Dimitrios Michos v Council of the City of Botany Bay (No. 2)
[2012] NSWSC 1464
•20 June 2012
Supreme Court
New South Wales
Medium Neutral Citation: Dimitrios Michos & Another v Council of the City of Botany Bay (No. 2) [2012] NSWSC 1464 Hearing dates: 20 June 2012 Decision date: 20 June 2012 Jurisdiction: Equity Division Before: Slattery J Decision: Defendant will pay the plaintiffs damages in the sum of $124,000. Form of prohibitory and mandatory injunctions settled. Court declines to order the sequence of the work required under the mandatory injunction. The defendant will pay the plaintiffs' costs of the proceedings.
Catchwords: PROCEDURE - Judgments and orders -issues as to form of orders to restrain nuisance caused by tree roots.

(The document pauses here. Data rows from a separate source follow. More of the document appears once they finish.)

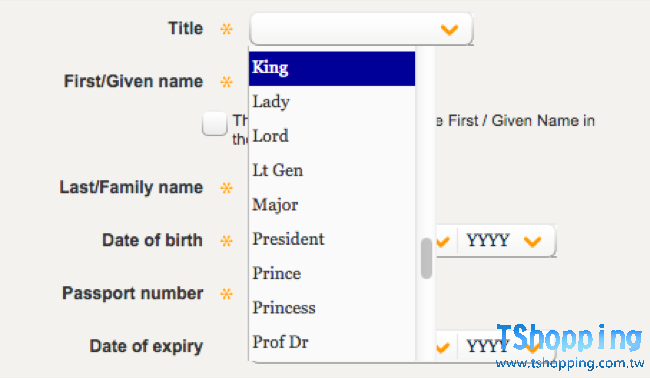The width and height of the screenshot is (650, 378).
Task: Open the Date of birth YYYY dropdown
Action: pyautogui.click(x=506, y=241)

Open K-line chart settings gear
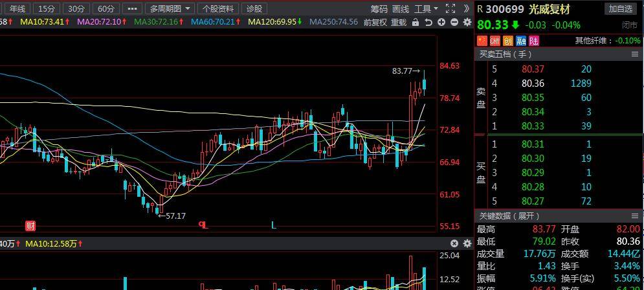(467, 22)
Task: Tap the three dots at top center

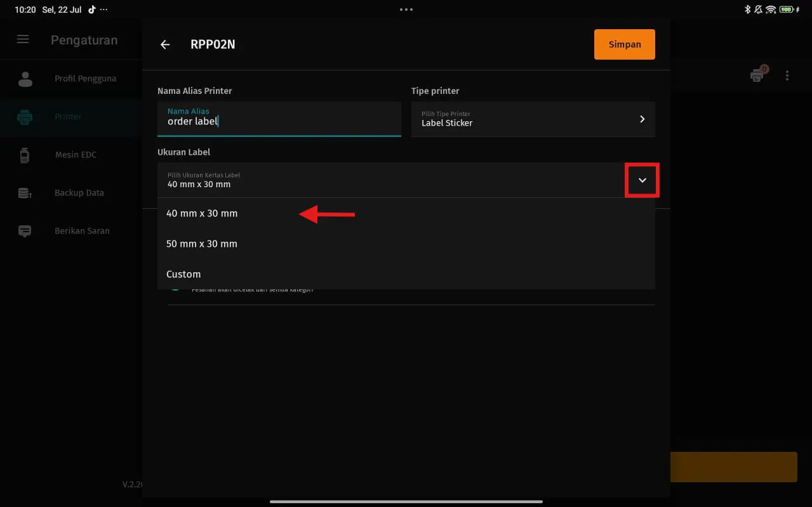Action: 406,10
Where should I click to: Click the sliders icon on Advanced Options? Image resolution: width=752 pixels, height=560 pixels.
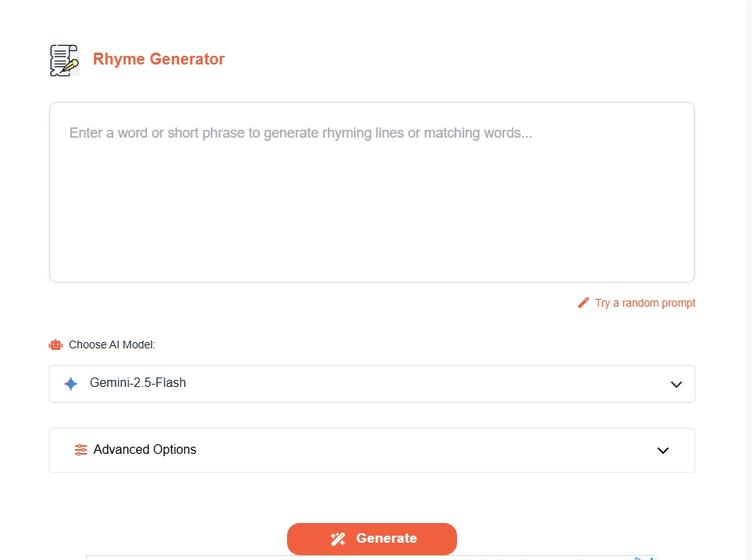coord(80,449)
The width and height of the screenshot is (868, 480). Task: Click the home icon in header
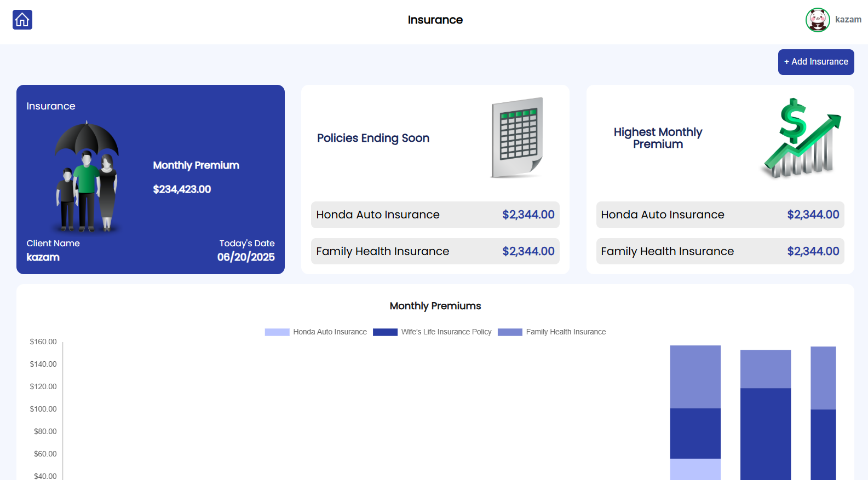22,20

Cases Cited: Dimitrios Michos & Another v Council of the City of Botany Bay [2012] NSWSC 625
McCombe v Read [1955] 2 QB 429Category: Consequential orders Parties: First Plaintiff:- Dimitrios Michos
Second Plaintiff:- Rene Michos
Defendant:- Council of the City of Botany BayRepresentation: Counsel:
Plaintiffs:- Ian E Davidson SC; Andrew Connolly
Defendant:- Paul S Jones
Solicitors:
Plaintiffs:- Francis Farmakidis - JSM Lawyers
Defendant:- Gary Weetman - McCulloch & Buggy
File Number(s): 2009/290790 Publication restriction: No
EX TEMPORE Judgment
This is my second judgment in these proceedings. In my first judgment the Court found that the three fig trees growing on the defendant Council's land adjacent to the plaintiffs' residential property constituted a nuisance to the plaintiffs and that mandatory injunctive relief to put in a root barrier was warranted in the circumstances: Dimitrios Michos & Another v Council of the City of Botany Bay [2012] NSWSC 625.
The Court also assessed damages in the proceedings for each of the heads of damage for physical loss and for the claimed loss of amenity, Dimitrios Michos & Another v Council of the City of Botany Bay [2012] NSWSC 625 at [118] to [157].

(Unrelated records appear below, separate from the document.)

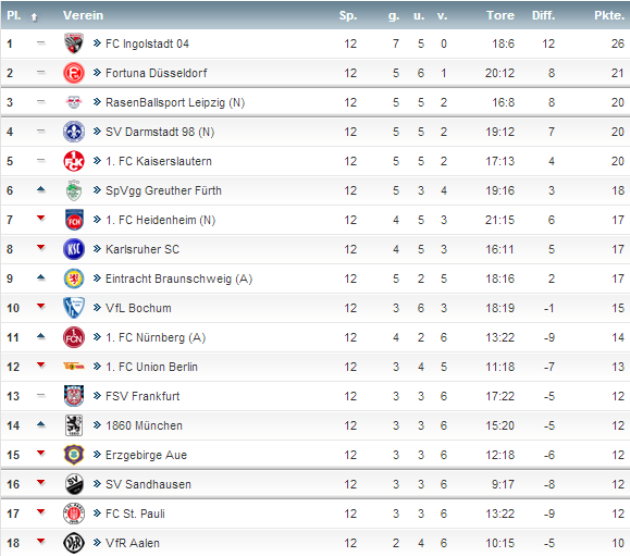Click the RasenBallsport Leipzig crest icon
The width and height of the screenshot is (630, 556).
(73, 102)
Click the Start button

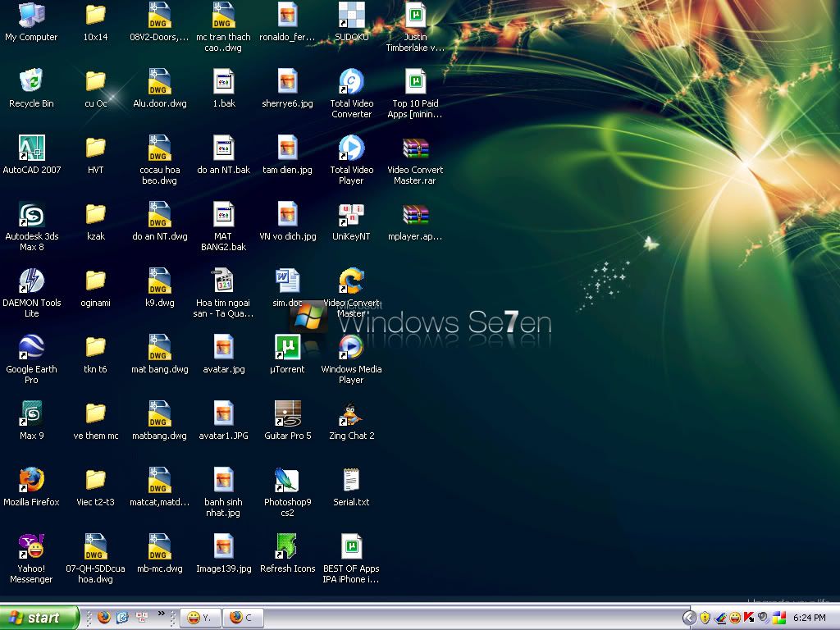click(39, 618)
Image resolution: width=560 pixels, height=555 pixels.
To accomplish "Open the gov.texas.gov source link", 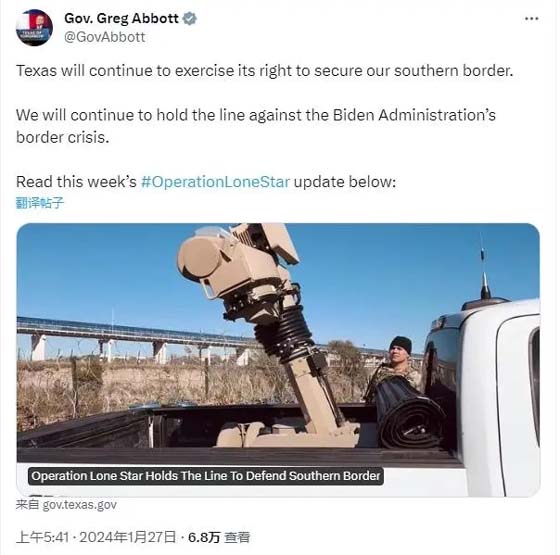I will point(80,505).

The parties are before the Court today to argue about the proper form of final orders and about indemnity costs. The matters of costs were argued but the parties will have an opportunity to put on further written submissions on that issue. This judgment therefore deals with the issues as to the form of final relief. The Court has been given competing short minutes of order as to final relief. The differences between the parties can be identified as a set of discrete issues. I will deal with these seriatim in this judgment.
The first issue is whether a prohibitory injunction is required in addition to the form of mandatory injunction. The defendants argue that a negative injunction is not required because the agreed form of mandatory relief requires the root barrier to be effective and that will have the same effect as a negative injunction.

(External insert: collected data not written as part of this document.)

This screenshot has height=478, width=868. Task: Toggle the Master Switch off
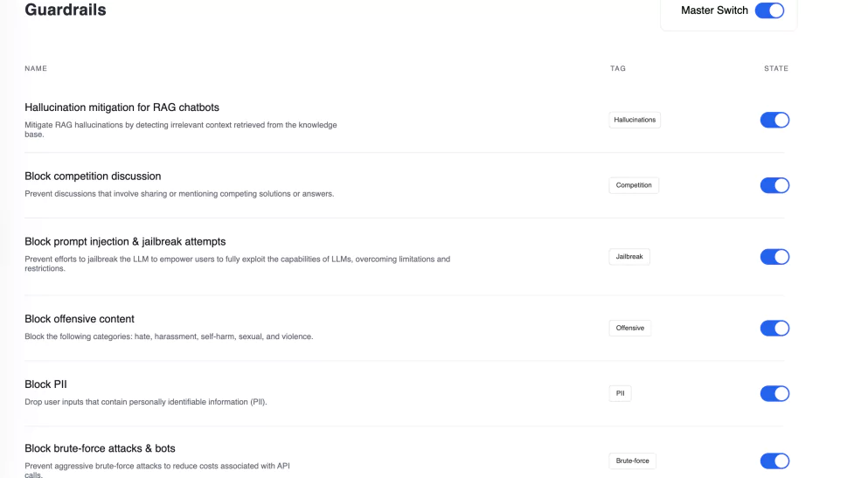(x=769, y=10)
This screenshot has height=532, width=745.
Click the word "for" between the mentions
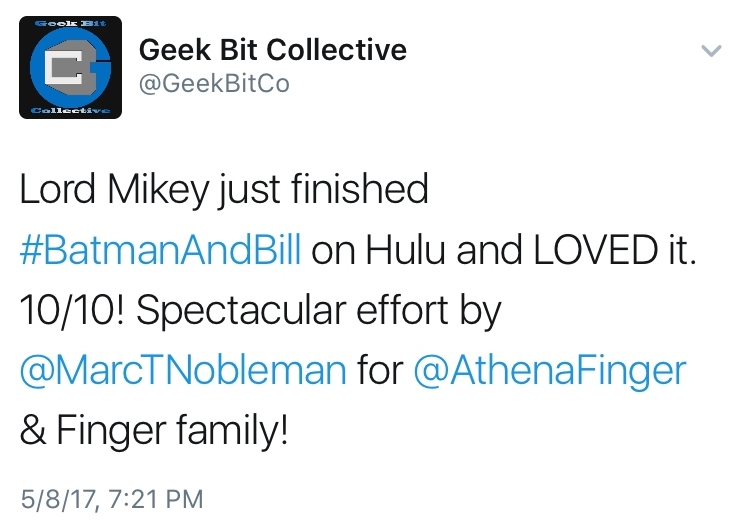381,371
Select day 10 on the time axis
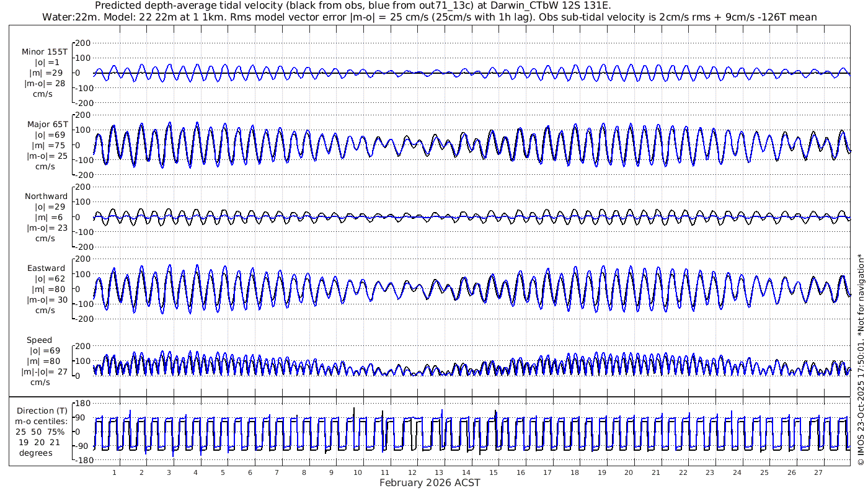This screenshot has width=868, height=496. [x=358, y=472]
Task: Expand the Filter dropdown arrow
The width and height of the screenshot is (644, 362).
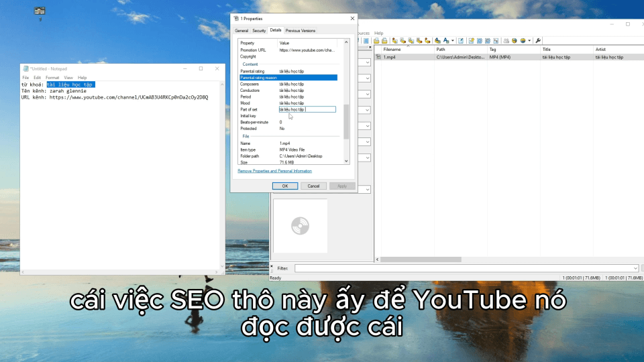Action: 635,268
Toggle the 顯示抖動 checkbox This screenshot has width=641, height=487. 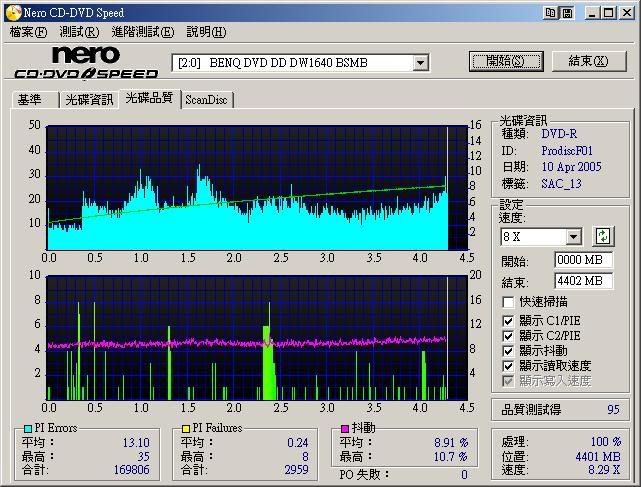point(508,351)
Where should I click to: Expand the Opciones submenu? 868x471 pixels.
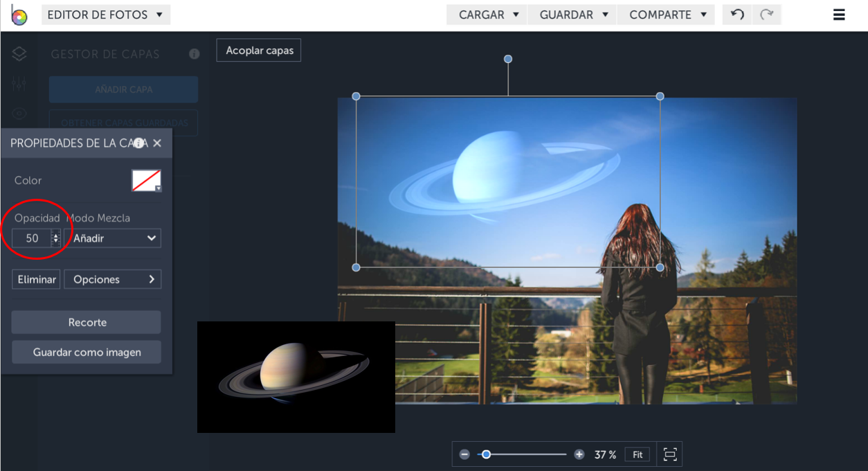click(x=113, y=279)
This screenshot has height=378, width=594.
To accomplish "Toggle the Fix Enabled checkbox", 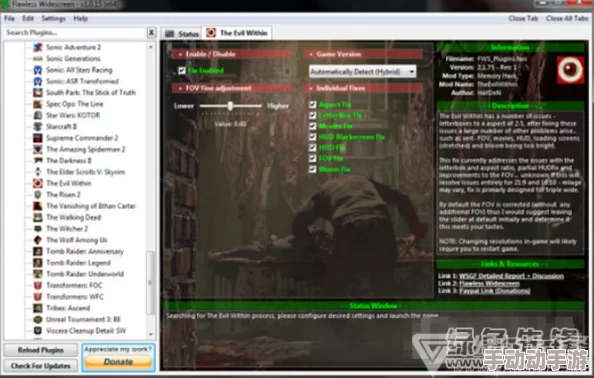I will [x=182, y=70].
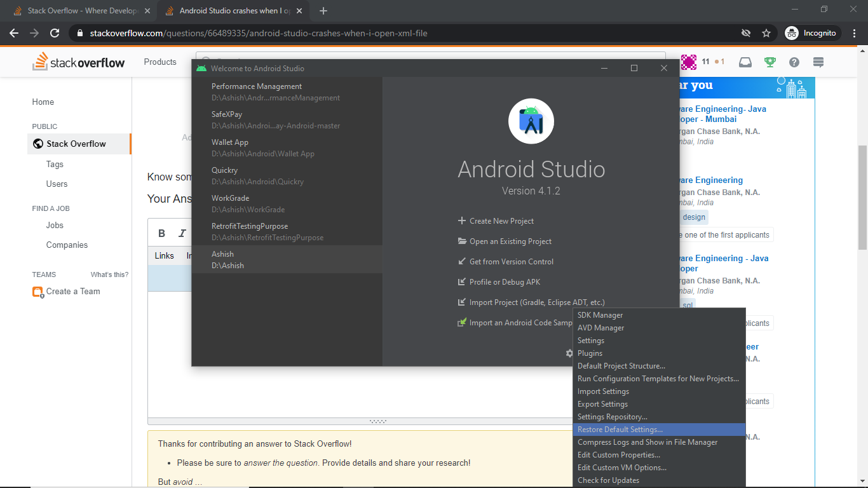Choose Edit Custom VM Options entry

pos(621,468)
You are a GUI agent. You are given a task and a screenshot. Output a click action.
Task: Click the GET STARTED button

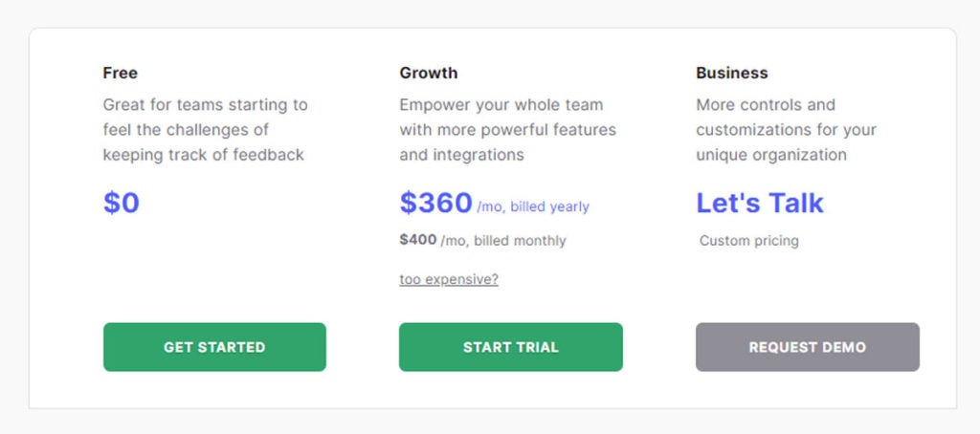click(x=214, y=347)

I do not regard the issue of negative relief in addition to a mandatory injunction as foreclosed by my principal judgment. In my view, the plaintiffs' arguments upon this issue are the more persuasive, and for those reasons negative injunctive relief will be granted.
First, the Court should bring the disputes between the parties to an end and finally quell their dispute. Unless negative relief is granted, notwithstanding the arguments about the extent of the meaning of the words "effective root barrier" advanced by the defendant, that the dispute may bubble up again in the future if a prohibitory injunction is not granted. Examples of this can be seen. The tree roots might penetrate into the plaintiffs' land under or around the root barrier, especially on the Florence Street side. On the evidence before me this is an unlikely but a not impossible scenario.
If the Court can contemplate that as a possibility, then the Court should minimise litigation in the future about what is effectively the same subject matter as this suit. A negative injunction will be effective to define the rights of the parties in such a situation, which would not be covered by a mandatory injunction.
Secondly, Mr Davidson of Senior Counsel points out that if a negative injunction is not granted that the mandatory injunction will need to be more prescriptive in relation to the future maintenance and inspection of the root barrier.
There was evidence in the hearing about the frequency with which the root barrier would need to be inspected and maintained. Without a negative injunction it would be legitimate for the plaintiffs to argue for the inclusion of detail about such matters in the form of mandatory injunction. It is preferable for that kind of detail not to be included. A negative injunction will provide the flexibility to the defendant, to take such steps by way of supervision, inspection and checking as may be required to ensure the negative injunction is not breached.
So for these reasons a prohibitory injunction, in the form of paragraph 2 of the plaintiffs short minutes of order, will be included in the final orders.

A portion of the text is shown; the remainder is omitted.